As you can see, his thinking was wrong, and our land became dry and unproductive, but by this time, replanting was not possible; no time for the trees to grow strong enough to withstand the waters, so we were forced to abandon the land. I cannot know how you can make the river safe for your boats as the flow is strong when the rains come."
"Couldn't we dam it? If we were to allow some water to enter the river but divert the rest, wouldn't that work?"
"I'm sure it would, but what would we use for such a dam?"
"A naturally occurring resource…… rock. Build a dense wall, leaving gaps to allow the existing flow to the river, then the rest would be encouraged onto your land and out to sea."
He nodded his head and smiled.
"I thought your thoughts Simeon, but rock is heavy – too heavy to move in the quantities necessary. Our men-folk would be too exhausted to hunt and fish, and all because of some land."
"Did you see me towing the children in that canoe on wheels? They have to have weighed more than two or three large boulders and my vehicle took it very well, so what if we could fashion something to carry rock?"
"But the cost to you……?"
I stood up and decided to assert myself.
"We didn't come to your homes with the intention of leaching on society. We have money enough, and the technology, things that can make things better for you without spoiling your way of life – something we would never do.

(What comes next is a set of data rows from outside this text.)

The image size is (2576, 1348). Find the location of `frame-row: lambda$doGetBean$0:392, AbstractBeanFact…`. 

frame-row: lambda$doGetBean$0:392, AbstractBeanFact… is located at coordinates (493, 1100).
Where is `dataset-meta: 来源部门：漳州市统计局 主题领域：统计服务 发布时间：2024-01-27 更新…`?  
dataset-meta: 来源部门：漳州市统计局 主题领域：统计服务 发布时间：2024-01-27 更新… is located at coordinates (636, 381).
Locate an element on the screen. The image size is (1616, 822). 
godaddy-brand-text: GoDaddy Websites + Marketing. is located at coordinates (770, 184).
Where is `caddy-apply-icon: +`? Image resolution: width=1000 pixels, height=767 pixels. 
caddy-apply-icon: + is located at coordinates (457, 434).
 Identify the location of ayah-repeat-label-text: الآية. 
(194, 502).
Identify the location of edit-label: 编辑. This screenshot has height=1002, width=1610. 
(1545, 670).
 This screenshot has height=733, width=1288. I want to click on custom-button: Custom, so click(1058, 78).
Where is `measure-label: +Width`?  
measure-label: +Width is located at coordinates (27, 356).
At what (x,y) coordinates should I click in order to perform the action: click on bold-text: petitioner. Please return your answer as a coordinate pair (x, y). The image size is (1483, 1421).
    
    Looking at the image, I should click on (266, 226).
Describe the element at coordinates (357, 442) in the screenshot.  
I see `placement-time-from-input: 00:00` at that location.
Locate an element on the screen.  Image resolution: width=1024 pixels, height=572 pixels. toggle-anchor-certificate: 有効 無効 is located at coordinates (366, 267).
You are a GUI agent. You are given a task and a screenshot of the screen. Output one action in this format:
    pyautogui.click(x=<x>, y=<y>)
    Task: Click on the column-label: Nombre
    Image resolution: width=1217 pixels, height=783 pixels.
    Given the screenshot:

As to the cost? What cost!
My Landrover is old but strong, we have fuel enough, knowledgeable about keeping it running and also, we have the enthusiasm of youth on our side to make a difference.
What are the alternatives? We try and fail, spending a few Reals (Brazilian currency shown as R$) along the way and no further forward, or we succeed, we reclaim productive land, have safe and secure moorings, men and boys are paid…… everyone wins."
Again he smiled at me. "You speak wise words Simeon, and on acceptance of my fellows, I agree to this undertaking."